Chi ha più soldi si è messo a fare la voce grossa nei confronti degli altri, e gli altri hanno risposto in malo modo: come quelle dinamiche conosciute a qualunque gruppo sociale sin da quando – in pizzeria – un amico aveva pagato di meno, e l’altro di più pur non bevendo il vino.

L’euro non funzionava: ci ha impoveriti, ci ha incattiviti, e ha reso l’Europa un incastrarsi di regole sterili.
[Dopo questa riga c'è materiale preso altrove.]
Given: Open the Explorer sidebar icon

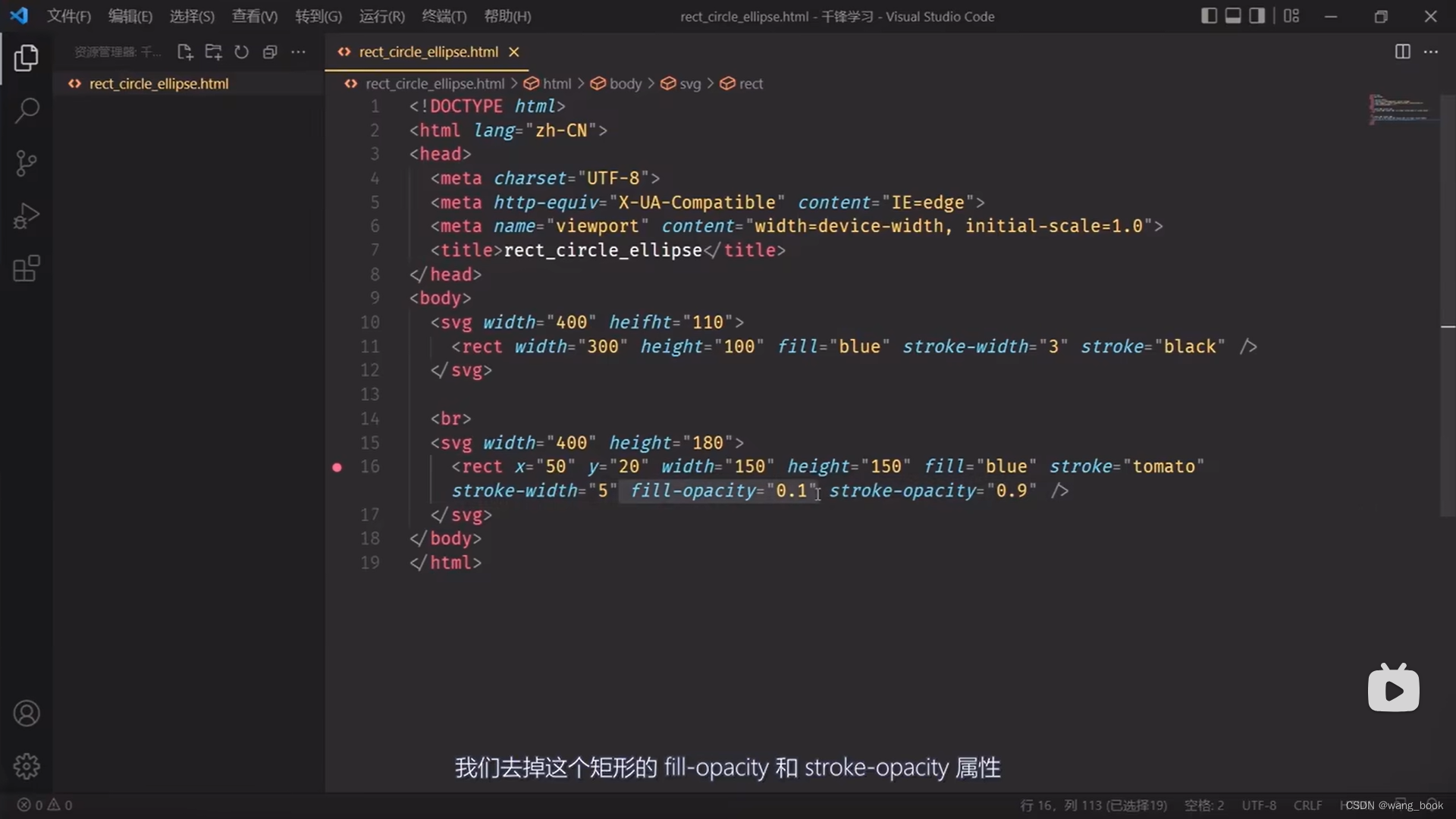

E così abbiamo dimenticato che i libri di storia non fossero più funestati da due millenni di guerre fratricide fra noi europei: abbiamo dimenticato la grandezza epocale del progetto d’Europa sognato e costruito dai nostri padri, un progetto di pace.

L’abbiamo dimenticato: perché ci siamo concentrati solo su chi pagava un euro in più, su chi pagava un euro in meno, su chi l’euro non l’aveva e aveva la sterlina, sulle percentuali delle borse, gli accordi commerciali, e quanto devo darti affinché tu mi aiuti coi migranti, e quanto dobbiamo dare alla Turchia et cetera: l’antica e catastrofica questione dei trenta denari.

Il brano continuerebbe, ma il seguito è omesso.